Le figure si nascondono,
spariscono sotto la polvere,
scivolano via,
scrostate.
I giorni,
le notti,
la neve,
la pioggia,
ormai i santi crollano,
precipitano su fiori di plastica,
tante briciole secche.

Le immagini scompaiono,
rimane un lieve ricordo.

Tu sei scomparsa,

rimane un lieve ricordo.

giovedì 18 giugno 2015

ILLUSIONE

Non so cosa pensare.
Allora non penso:
penso di non pensare,

quindi penso.

mercoledì 17 giugno 2015

ORTA-SAN GIULIO

Speranze di pianti infantili
abbandonate giù dalle scale.
La salita porta a poche stanze,
sempre le stesse,
poche compagne,
sempre le stesse.
Quando sali non sei più di laggiù,
cambi …

Donna, ricordi quando giocavi?
Giocavate a fare la famiglia,
tu facevi sempre la mamma,
immaginavi di avere una casa,
un marito, un lavoro …
figli …

Ora cosa sei?
Non giochi più …

e sei madre.

martedì 16 giugno 2015

PROFUMO

PROFUMO [1]

Rigo un foglio,
sono solo parole a casa;
sfoglio un libro,
vedo segni, non un senso.
Mi scosto i capelli
- non ho davvero voglia -
e …
mi sfiori, delicato,
parliamo con gli altri,
siamo tutti insieme,
si ride, allegri:
siamo così vicini.

Ritorno al foglio,
rivedo il libro.

Mi rimani ancora un po',
un pezzetto di te,
sulla mia mano,
tra le dita,
il tuo profumo.
=======
#### Compiti da svolgere:
**A.** Nel brano, la poesia «Illusione» arriva alla conclusione «quindi penso». Spiega in una-tre frasi come vi si arriva, partendo dal motivo per cui la voce dice di non pensare.
**B.** Cita dall'elenco il tratto che va dalla riga contenente "Enable Coincidir mayúsculas" fino alla riga contenente "Screen dimensions: 1922x974 [1301, 584]", estremi compresi.
Il brano e l'elenco sono materiali distinti tra loro.

(Voci di dati salvate)
=======
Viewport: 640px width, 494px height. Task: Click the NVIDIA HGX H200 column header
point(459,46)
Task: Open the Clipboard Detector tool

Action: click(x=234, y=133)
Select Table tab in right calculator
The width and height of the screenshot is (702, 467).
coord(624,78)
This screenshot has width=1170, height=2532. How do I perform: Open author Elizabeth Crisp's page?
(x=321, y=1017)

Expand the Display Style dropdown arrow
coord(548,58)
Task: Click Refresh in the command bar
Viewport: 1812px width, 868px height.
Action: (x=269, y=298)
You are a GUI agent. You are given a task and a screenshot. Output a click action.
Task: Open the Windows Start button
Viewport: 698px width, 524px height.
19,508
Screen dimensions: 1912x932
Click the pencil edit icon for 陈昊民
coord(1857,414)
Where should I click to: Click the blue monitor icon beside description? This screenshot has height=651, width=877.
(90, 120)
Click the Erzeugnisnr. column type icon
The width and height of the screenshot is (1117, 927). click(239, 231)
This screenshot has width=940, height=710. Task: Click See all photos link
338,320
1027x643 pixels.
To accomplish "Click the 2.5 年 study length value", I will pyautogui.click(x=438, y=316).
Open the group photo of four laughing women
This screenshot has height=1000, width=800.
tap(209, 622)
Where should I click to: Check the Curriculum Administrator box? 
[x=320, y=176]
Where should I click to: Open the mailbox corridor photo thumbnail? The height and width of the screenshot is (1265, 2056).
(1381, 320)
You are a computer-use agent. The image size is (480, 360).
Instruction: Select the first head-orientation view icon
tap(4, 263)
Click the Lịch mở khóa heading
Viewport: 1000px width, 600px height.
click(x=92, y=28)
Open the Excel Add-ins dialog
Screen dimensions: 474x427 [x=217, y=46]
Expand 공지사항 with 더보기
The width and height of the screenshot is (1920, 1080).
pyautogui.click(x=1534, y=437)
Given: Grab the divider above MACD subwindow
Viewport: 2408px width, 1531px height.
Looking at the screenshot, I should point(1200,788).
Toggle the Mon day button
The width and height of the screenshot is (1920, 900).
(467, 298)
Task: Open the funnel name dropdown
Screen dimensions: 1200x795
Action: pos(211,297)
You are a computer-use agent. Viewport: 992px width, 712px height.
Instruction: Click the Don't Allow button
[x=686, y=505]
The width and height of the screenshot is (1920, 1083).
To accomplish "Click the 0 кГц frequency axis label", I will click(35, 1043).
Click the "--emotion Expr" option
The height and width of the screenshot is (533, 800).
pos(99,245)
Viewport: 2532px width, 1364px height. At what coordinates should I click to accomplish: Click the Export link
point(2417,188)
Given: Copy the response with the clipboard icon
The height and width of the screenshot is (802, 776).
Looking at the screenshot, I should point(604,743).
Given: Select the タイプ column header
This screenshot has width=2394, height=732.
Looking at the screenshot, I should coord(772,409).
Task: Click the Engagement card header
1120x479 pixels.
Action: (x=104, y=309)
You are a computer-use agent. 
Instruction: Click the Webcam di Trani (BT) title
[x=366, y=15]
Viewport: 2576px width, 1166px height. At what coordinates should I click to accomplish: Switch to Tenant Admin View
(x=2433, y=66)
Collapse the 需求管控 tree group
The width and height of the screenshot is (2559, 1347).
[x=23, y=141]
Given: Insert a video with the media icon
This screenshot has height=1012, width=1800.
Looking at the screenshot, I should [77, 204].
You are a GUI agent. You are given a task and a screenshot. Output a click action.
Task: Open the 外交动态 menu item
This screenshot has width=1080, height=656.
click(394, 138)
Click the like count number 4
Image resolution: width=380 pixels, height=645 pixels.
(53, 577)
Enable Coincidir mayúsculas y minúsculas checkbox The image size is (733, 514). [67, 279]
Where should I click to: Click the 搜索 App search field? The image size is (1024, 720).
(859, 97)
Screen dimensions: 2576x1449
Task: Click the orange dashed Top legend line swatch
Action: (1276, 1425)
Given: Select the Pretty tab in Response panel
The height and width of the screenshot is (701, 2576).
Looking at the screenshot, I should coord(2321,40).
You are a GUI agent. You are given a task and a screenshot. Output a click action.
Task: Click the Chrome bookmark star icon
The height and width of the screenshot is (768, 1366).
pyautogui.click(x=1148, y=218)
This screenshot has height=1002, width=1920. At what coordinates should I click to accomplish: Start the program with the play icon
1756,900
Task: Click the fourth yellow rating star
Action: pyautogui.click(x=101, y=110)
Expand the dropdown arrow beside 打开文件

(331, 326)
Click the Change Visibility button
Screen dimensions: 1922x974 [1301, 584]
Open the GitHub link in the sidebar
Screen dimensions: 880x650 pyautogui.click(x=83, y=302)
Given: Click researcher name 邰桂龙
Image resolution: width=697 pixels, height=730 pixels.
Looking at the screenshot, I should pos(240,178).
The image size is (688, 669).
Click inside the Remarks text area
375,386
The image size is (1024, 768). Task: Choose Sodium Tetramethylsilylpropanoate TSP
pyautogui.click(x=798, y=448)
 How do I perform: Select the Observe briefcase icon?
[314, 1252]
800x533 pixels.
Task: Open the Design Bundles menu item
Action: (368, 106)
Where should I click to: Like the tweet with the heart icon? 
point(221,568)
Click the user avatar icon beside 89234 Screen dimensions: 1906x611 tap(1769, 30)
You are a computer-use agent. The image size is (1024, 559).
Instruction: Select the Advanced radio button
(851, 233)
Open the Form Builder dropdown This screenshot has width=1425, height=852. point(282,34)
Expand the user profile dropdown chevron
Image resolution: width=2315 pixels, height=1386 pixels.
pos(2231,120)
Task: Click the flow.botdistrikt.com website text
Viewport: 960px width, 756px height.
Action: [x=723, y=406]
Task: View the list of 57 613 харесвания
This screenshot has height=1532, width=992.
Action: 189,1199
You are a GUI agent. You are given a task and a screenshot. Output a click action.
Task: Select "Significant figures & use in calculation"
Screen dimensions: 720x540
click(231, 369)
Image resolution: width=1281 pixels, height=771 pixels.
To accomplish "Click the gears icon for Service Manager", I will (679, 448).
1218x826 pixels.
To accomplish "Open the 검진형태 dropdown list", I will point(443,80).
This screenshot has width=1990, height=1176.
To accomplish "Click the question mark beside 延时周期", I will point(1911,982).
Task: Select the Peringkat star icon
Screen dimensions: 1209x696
=======
#### Soluzioni per compito:
**A.** La voce dice di non pensare perché non sa cosa pensare. Poi però pensa di non pensare, e quindi conclude che sta comunque pensando.

**B.**
Enable Coincidir mayúsculas y minúsculas checkbox The image size is (733, 514). [67, 279]
Where should I click to: Click the 搜索 App search field? The image size is (1024, 720).
(859, 97)
Screen dimensions: 2576x1449
Task: Click the orange dashed Top legend line swatch
Action: (1276, 1425)
Given: Select the Pretty tab in Response panel
The height and width of the screenshot is (701, 2576).
Looking at the screenshot, I should coord(2321,40).
You are a GUI agent. You are given a task and a screenshot. Output a click action.
Task: Click the Chrome bookmark star icon
The height and width of the screenshot is (768, 1366).
pyautogui.click(x=1148, y=218)
This screenshot has height=1002, width=1920. At what coordinates should I click to accomplish: Start the program with the play icon
1756,900
Task: Click the fourth yellow rating star
Action: pyautogui.click(x=101, y=110)
Expand the dropdown arrow beside 打开文件

(331, 326)
Click the Change Visibility button
Screen dimensions: 1922x974 [1301, 584]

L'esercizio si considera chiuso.